HUVEC cell proliferation was found to be significantly enhanced on SS Ti

NL after 5th

day of in-vitro culture compared to bare SS (Fig 4.6A). However it was

observed that, the SMC viability was strikingly reduced on the nanomodified SS

compared to bare SS after 5 days (Fig 4.6B). Additionally, to assess the functionality

of HUVECs grown on surface modified vs unmodified SS substrates, NO release

from the endothelium formed was measured using a Griess assay. It was found that

endothelial cells grown on nanomodified SS showed a statistically significant

elevation in the NO levels compared to bare SS (Fig 4.6C). This is a clear indication

of the influence of specific TiO2 nanotopographical features viz., nanoleaves, in

promoting functional endothelialization of stent materials.

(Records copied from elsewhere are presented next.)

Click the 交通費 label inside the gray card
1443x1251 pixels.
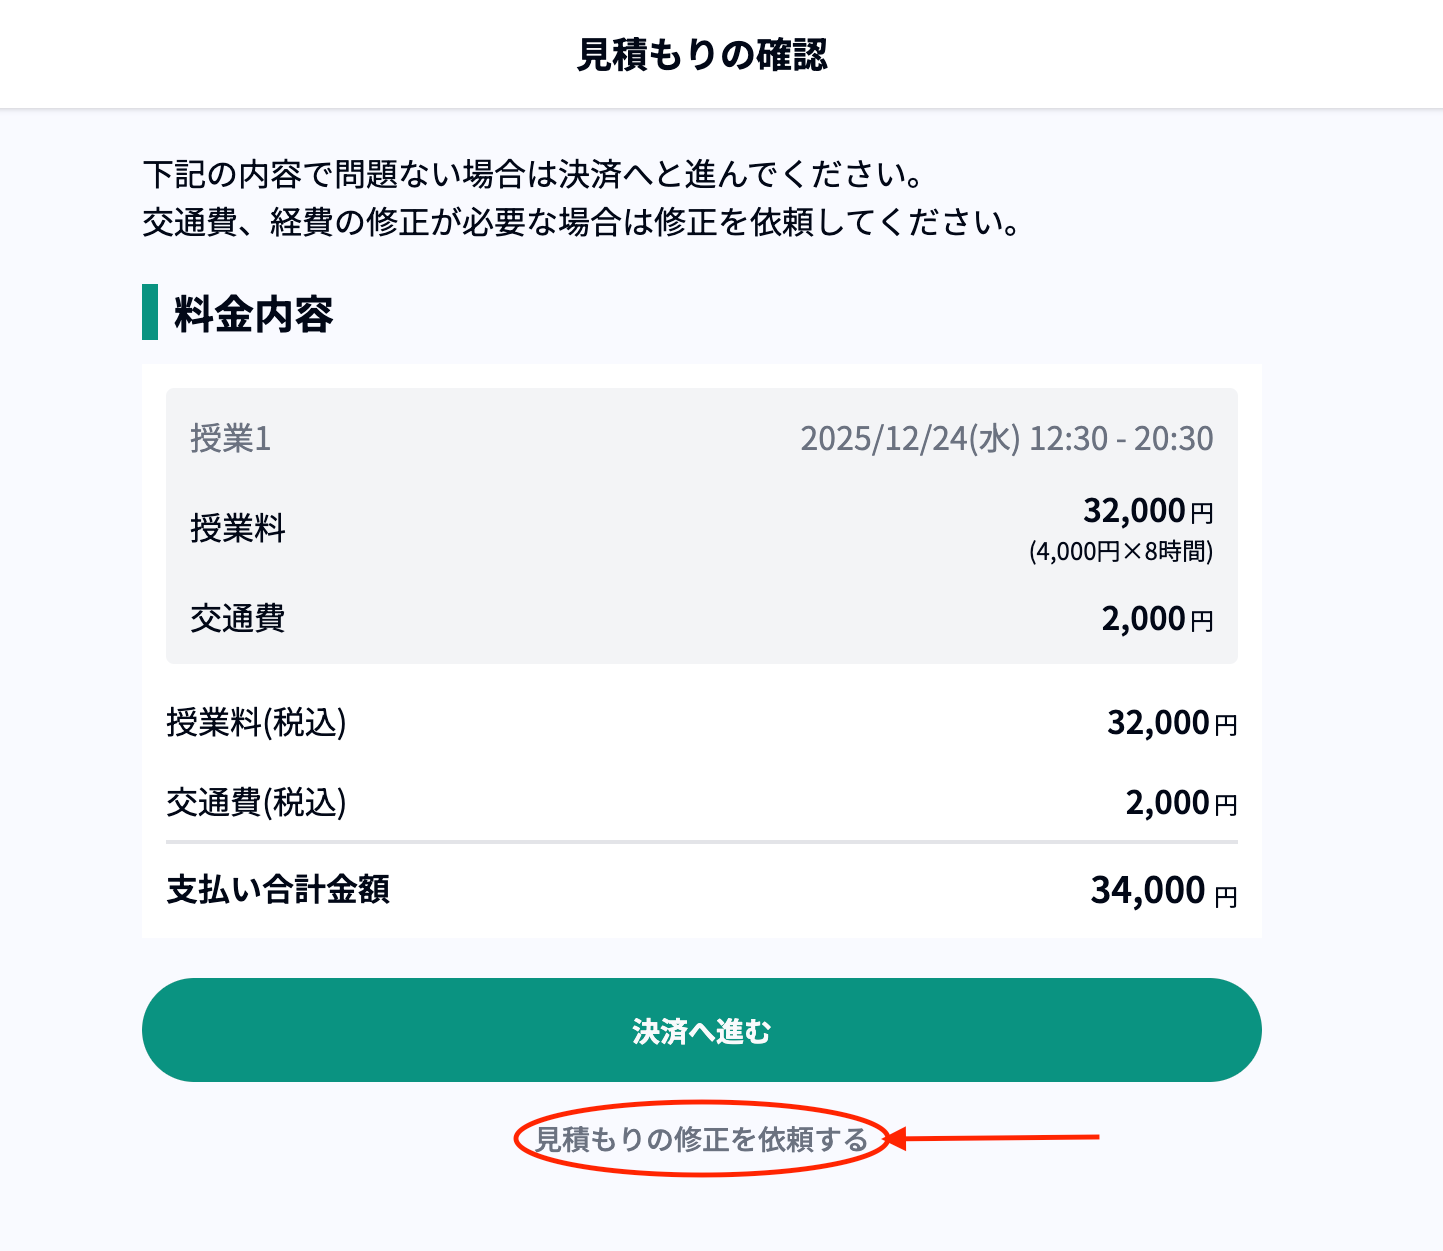pyautogui.click(x=238, y=618)
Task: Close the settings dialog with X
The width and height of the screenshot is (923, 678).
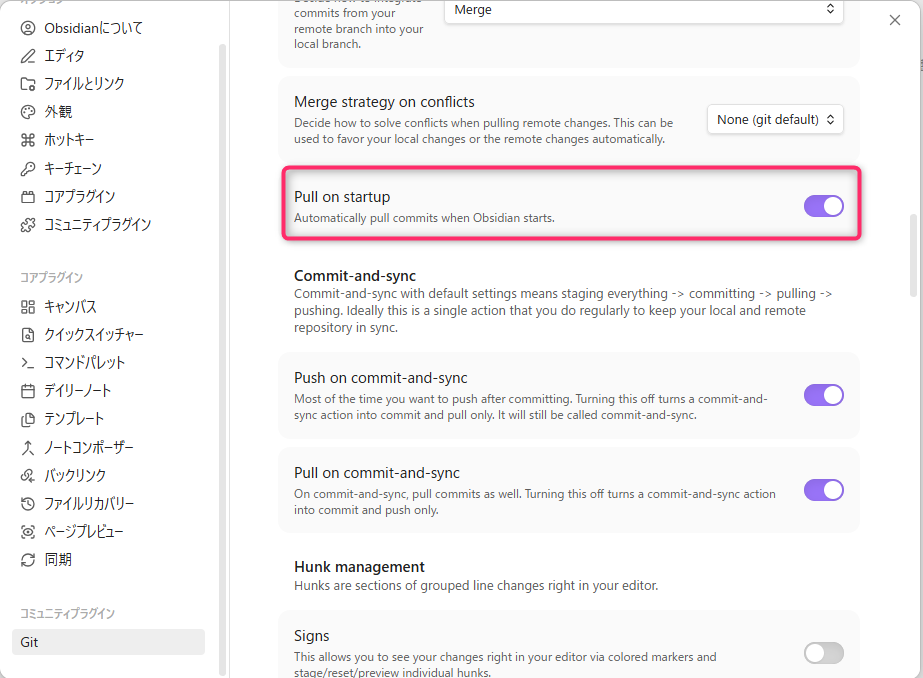Action: (895, 20)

Furthermore, to characterize the intactness of the endothelium formed on

the test samples, the expression of PECAM1/CD31, which plays a key role in

endothelial cell– cell adherence and migration, was evaluated 8. Fig 4.7 depicts the

PECAM1 expression at cell junctions and cytoskeletal staining of HUVECs on SS Ti

NL in comparison with the bare SS after 7 days of in-vitro culture. Immunostaining

revealed that PECAM1 expression was notably improved on HUVEC monolayers

grown over SS Ti NL, with clear localization primarily towards their periphery (Fig

4.7A), similar to that observed on a gelatin coated cover slip which served as a

positive control (Fig 4.7B). However the higher magnification images of bare SS

substrates clearly showed a reduced PECAM1 expression at their cell junctions,

indicative of the lack of stable cell contact (Fig 4.7C). Thus a rapid coverage of an

intact endothelial monolayer was achieved on nanomodified SS after 7 days of in-

vitro culture, while the bare surfaces still remained devoid of a complete endothelial

coverage.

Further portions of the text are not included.